In our study, the association between cytokines, MAIT cells and MDSCs were explored in PCOS patients. In the last decades, abundant evidences have indicated that immune responses play an important role in PCOS, including the immunological activities of different T-cells, macrophages and associated inflammatory factors [6–11]. However, till now there is no study that showed investigation of MAIT cells and MDSCs in PCOS patients. In this study, we revealed that the disorders of circulatory MAIT cells as well as MDSCs might be an immunological pathogenesis for PCOS and was associated with metabolic dysfunction.
It has been reported that the abnormality of Th17 cells percentage was associated with PCOS [29]. Due to the same secretion of IL-17, MAIT cells have been reported to have a similar function of Th17 cells [30]. In this study, a decreased frequency of CD8+MAIT cells in PCOS patients was revealed. Moreover, CD38+CD8+MAIT cells, known as activated MAIT cells, were also reduced. MAIT cells are divided into three subgroups, CD8+MAIT cells, CD4+MAIT cells, and CD8−CD4−MAIT cells [15]. Our results indicated that the impaired frequency and function of CD8+MAIT cells might have a close link with PCOS. Early studies have suggested that CD8+MAIT cells played a protective role in some diseases [31, 32]. Consistent with previous studies, our study also revealed the protective role of CD8+MAIT cells in PCOS. Nonetheless, CD4+MAIT cells displayed an expansion in PCOS. It has been known that the functional roles and frequencies of MAIT cells differ between different subsets and different diseases [33, 34]. In this study, our results also support the distinct roles of CD8+MAIT and CD4+MAIT cells. Recently, PCOS was also recognized as a chronic inflammatory disease [35, 36]. Therefore, our findings would suggest that the protective role of CD8+MAIT cells in PCOS are weakened, which is similar to the results from other chronic inflammatory diseases.

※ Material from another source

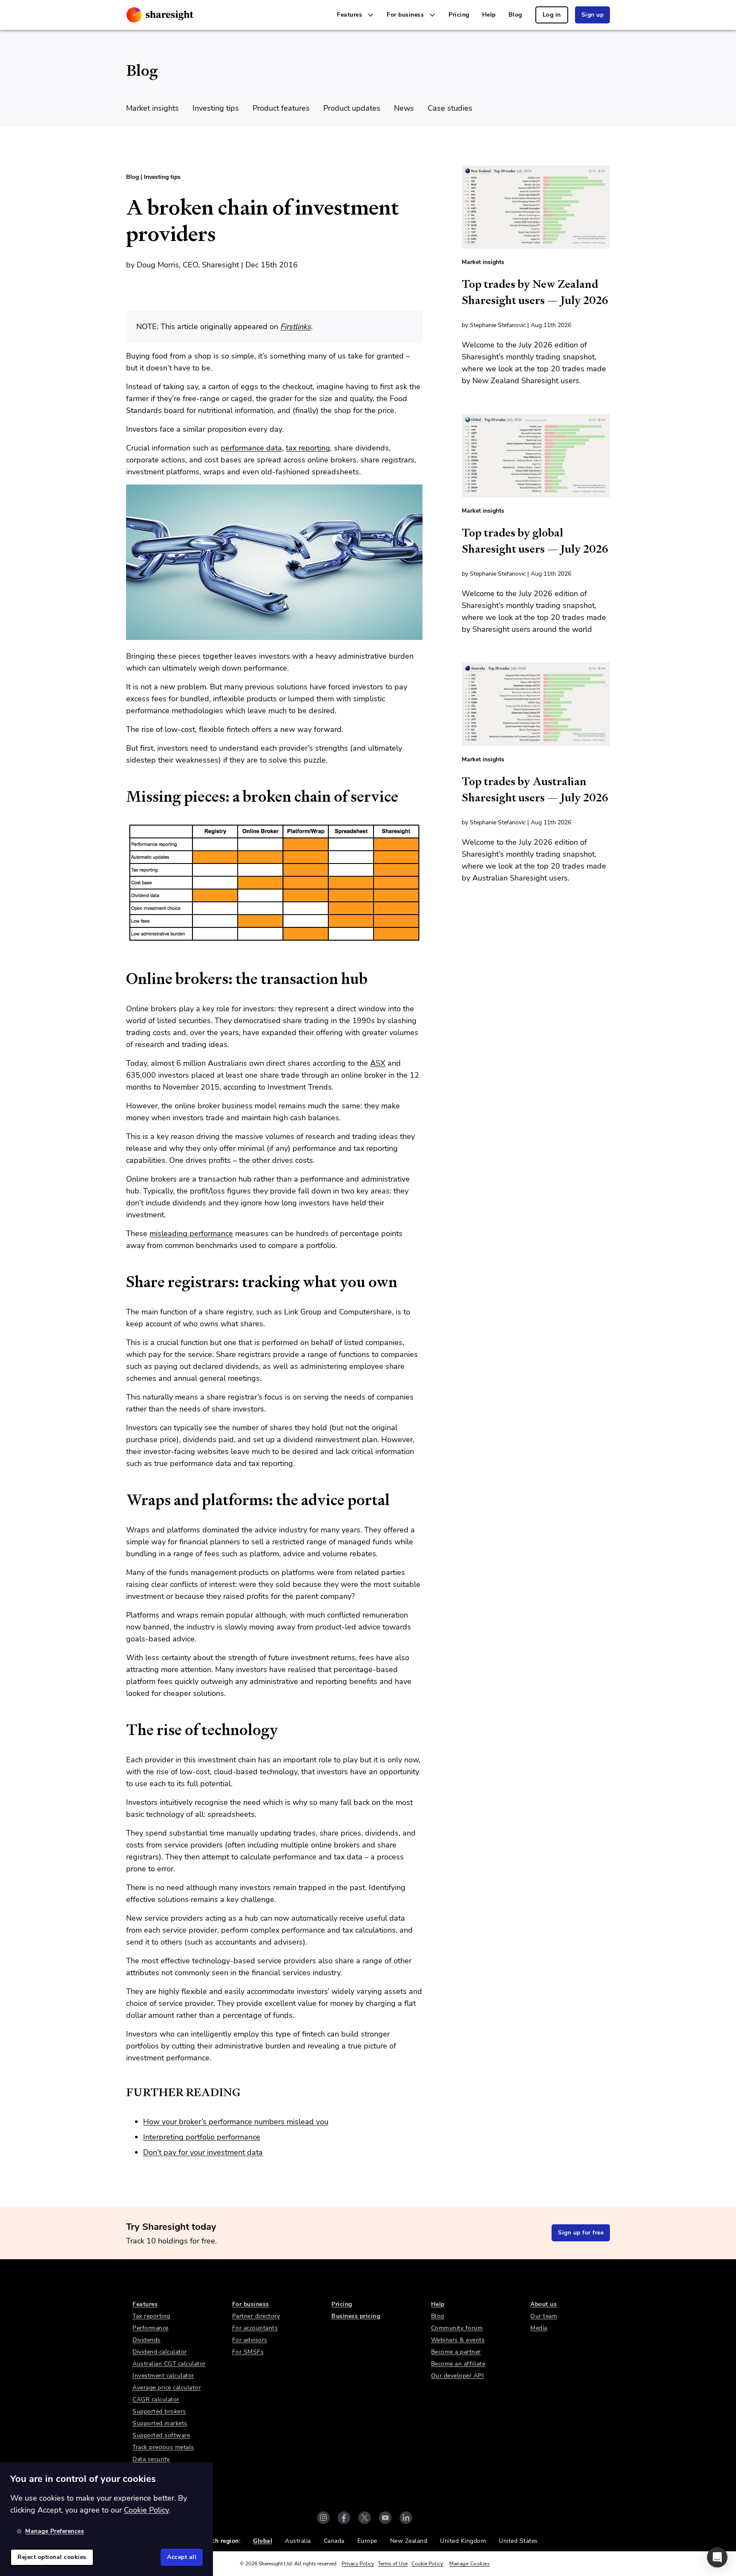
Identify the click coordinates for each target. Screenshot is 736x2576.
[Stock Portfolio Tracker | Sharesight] (160, 14)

Two of the major problems from patients with PCOS are overweight and obesity. In our study, we found that with the increase of BMI, the frequencies of CD8+MAIT cells and CD38+CD8+MAIT cells decreased. Whereas, the proportion of CD4 + MAIT cells displayed increased levels. Previous researches have depicted that obese adults displayed a depletion of circulating MAIT cells [20, 21]. Touch et al. have revealed that obese human showed an impaired frequency of MAIT cells [37]. Recent study investigated by Li et al. has suggested that considerable decrease of MAIT cells frequency and distinct dysfunctional state of MAIT cells in obese patients [38]. CD8 + MAIT cells were the majority of MAIT cells, we implied that the lipid metabolic disorder was mainly affected by the decreased amount and weakened function of CD8+ MAIT cells in PCOS patients [16]. We indicated that the reduction of CD8 + MAIT cells might promote the development of obesity in PCOS patients.

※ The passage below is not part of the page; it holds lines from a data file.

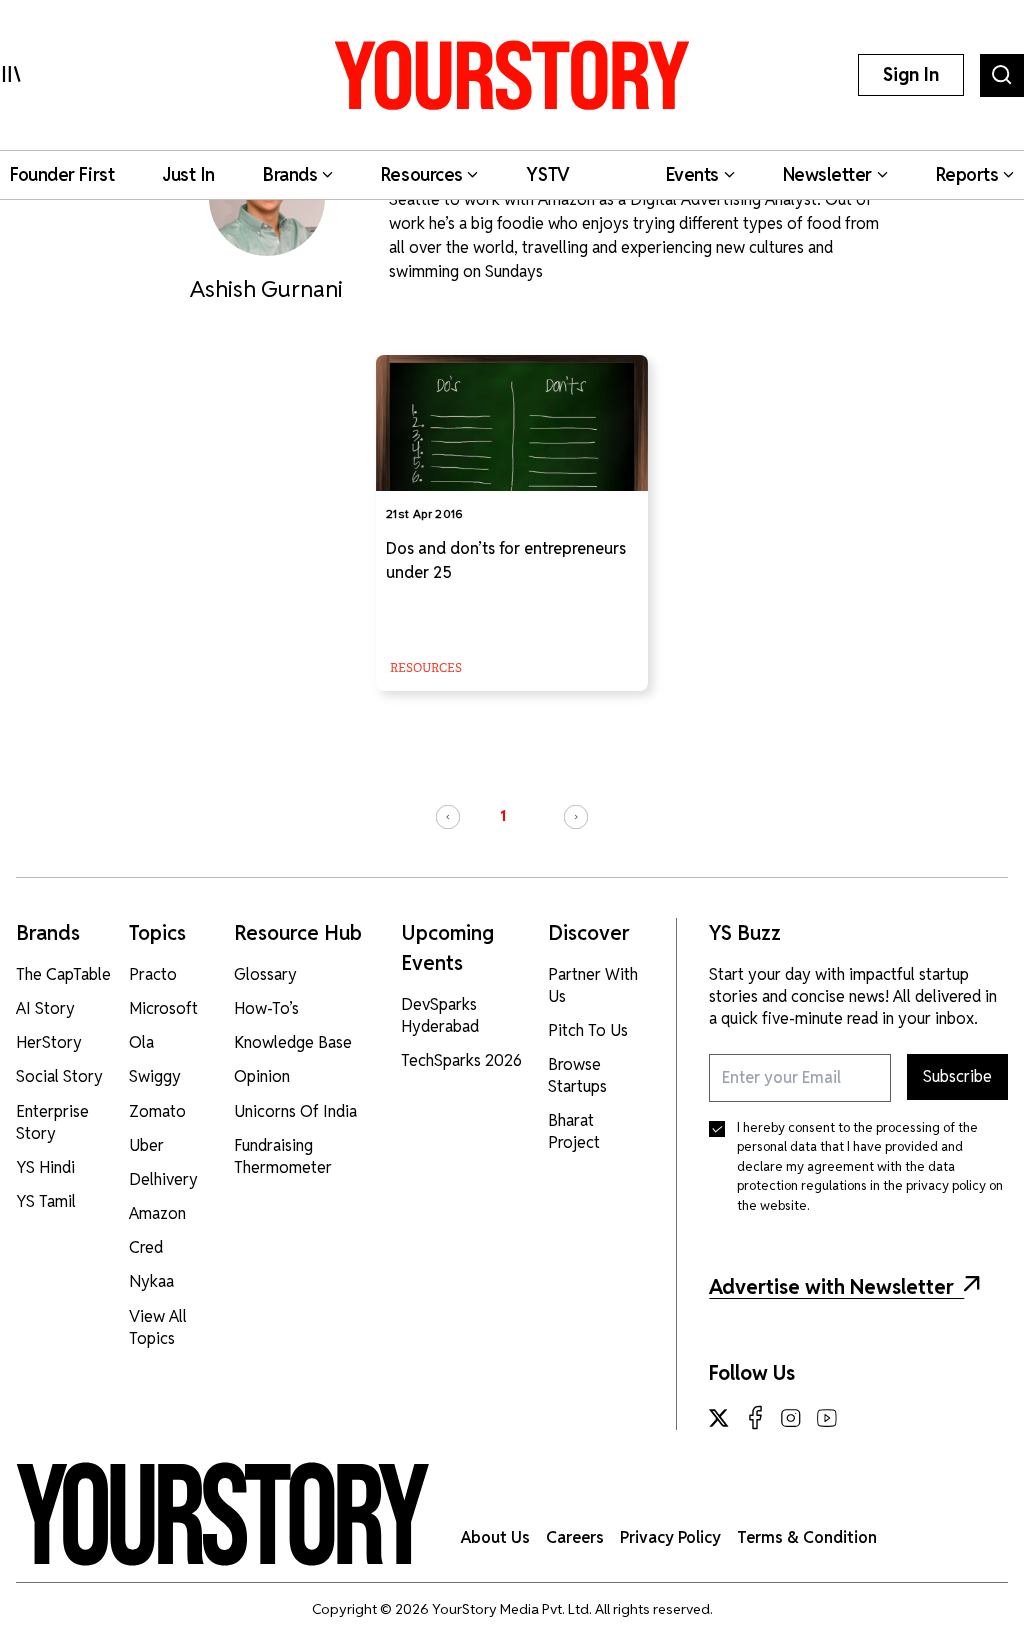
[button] (448, 817)
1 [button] (503, 816)
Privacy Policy (670, 1537)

MDSCs have been indicated to have a close relation with MAIT cells in various pathological processes [28]. Haeryfar et al. suggested that MAIT cells could induce MDSCs [26]. Nevertheless, a direct connection between MAIT cells and MDSCs has not been identified in PCOS. In our study, we found a significant reduction of MDSCs and a positive relationship between MAIT cells and MDSCs in the PB of PCOS patients. One explanation would be that lessened MAIT cells have an impaired function of induction of MDSCs. Till now there are no studies about the role of MDSCs in PCOS, however, another group of immunosuppressive cells, Tregs, has been indicated to be reduced in PCOS patients [11, 39]. Based on the immunosuppressive properties of MDSCs and Tregs, the two populations are expected to share a similar role in different diseases [40, 41]. Reduced immunosuppression is a key factor in the overreaction in inflammatory response. As mentioned previously, patients with PCOS have a strong chronic inflammatory background. Therefore, we suggested that an impaired immunosuppressive microenvironment with reduced MDSCs might be a cause of long-term chronic inflammation in PCOS.

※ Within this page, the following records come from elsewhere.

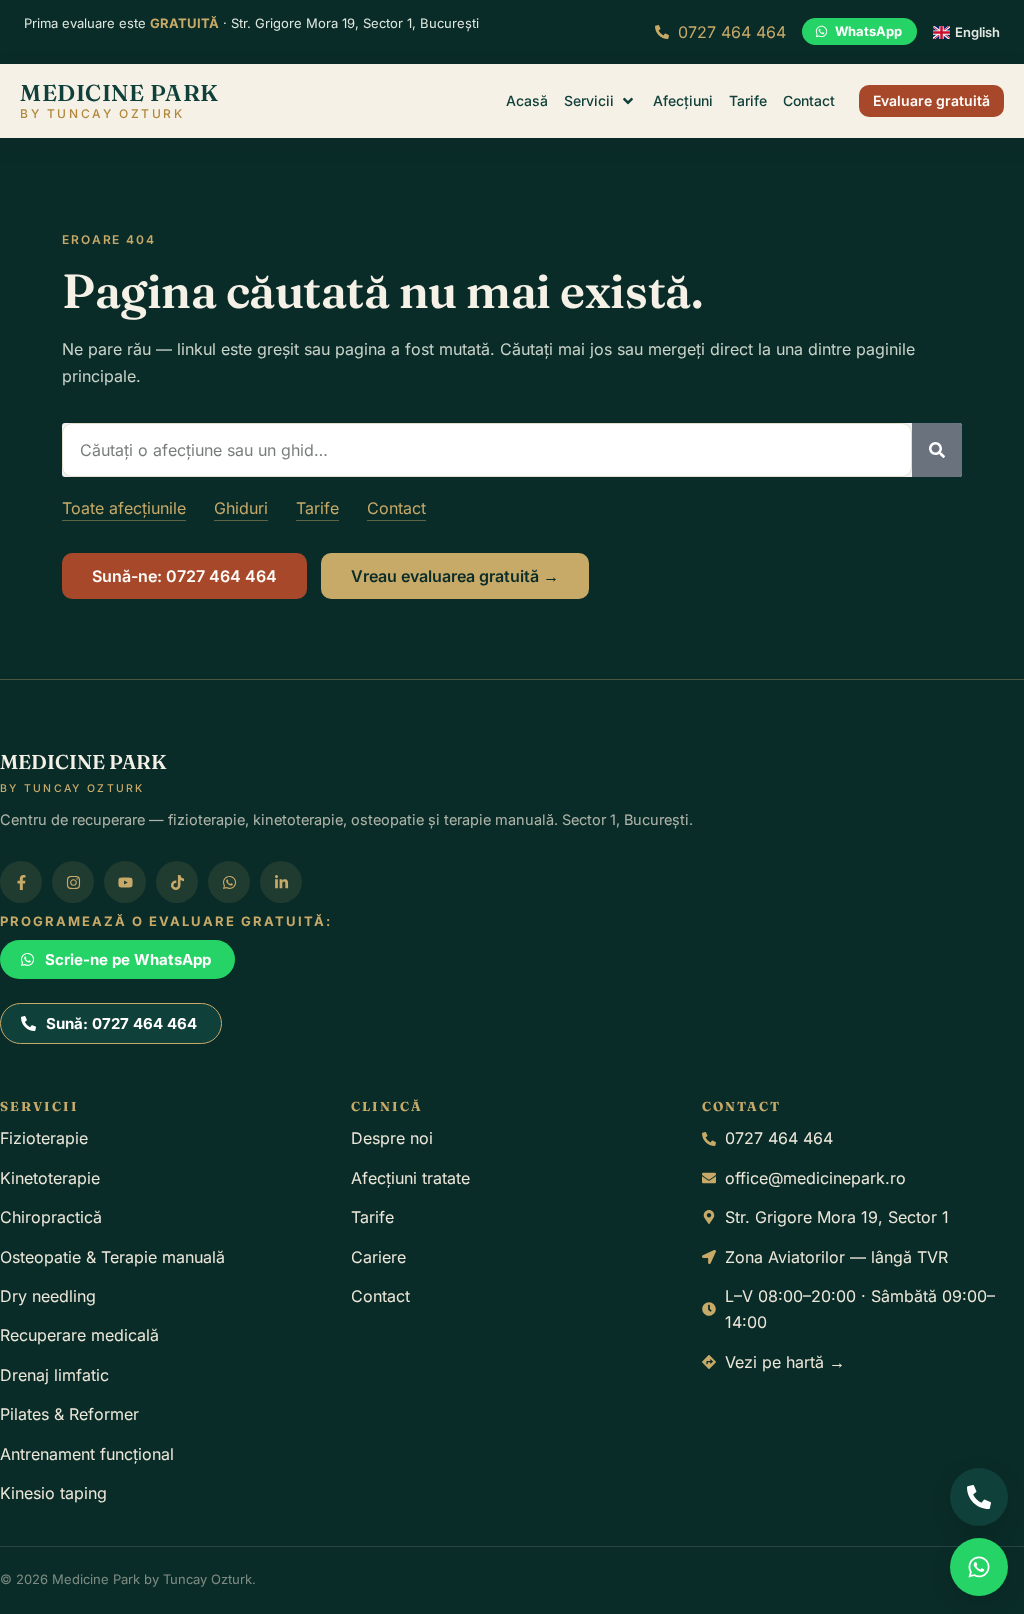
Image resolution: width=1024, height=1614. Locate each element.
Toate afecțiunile (124, 508)
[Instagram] (73, 882)
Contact (396, 508)
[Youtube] (125, 882)
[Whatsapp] (229, 882)
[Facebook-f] (21, 882)
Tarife (317, 508)
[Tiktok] (177, 882)
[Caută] (937, 450)
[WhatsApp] (979, 1567)
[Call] (979, 1497)
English (977, 32)
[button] (600, 101)
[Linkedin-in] (281, 882)
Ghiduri (241, 508)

Furthermore, our findings also revealed that PCOS patients with disorders of glucose metabolism had a strong reduction of MDSCs and Mo-MDSCs. What’s more, with the progression of glucose metabolic dysfunction, the frequencies of MDSCs and Mo-MDSCs decreased. The roles of MDSCs in metabolic diseases have been widely studied. Yin et al. have demonstrated that transferred MDSCs could down-regulate autoimmune responses and prevent diabetes onset in mice model [42]. Researchers have previously clarified that MDSCs could improve metabolic dysfunctions and act as a protector in obesity [43]. Combined with these results, our study indicated that a decreased frequency of MDSCs and Mo-MDSCs might induce the occurrence of metabolic dysfunction in PCOS patients.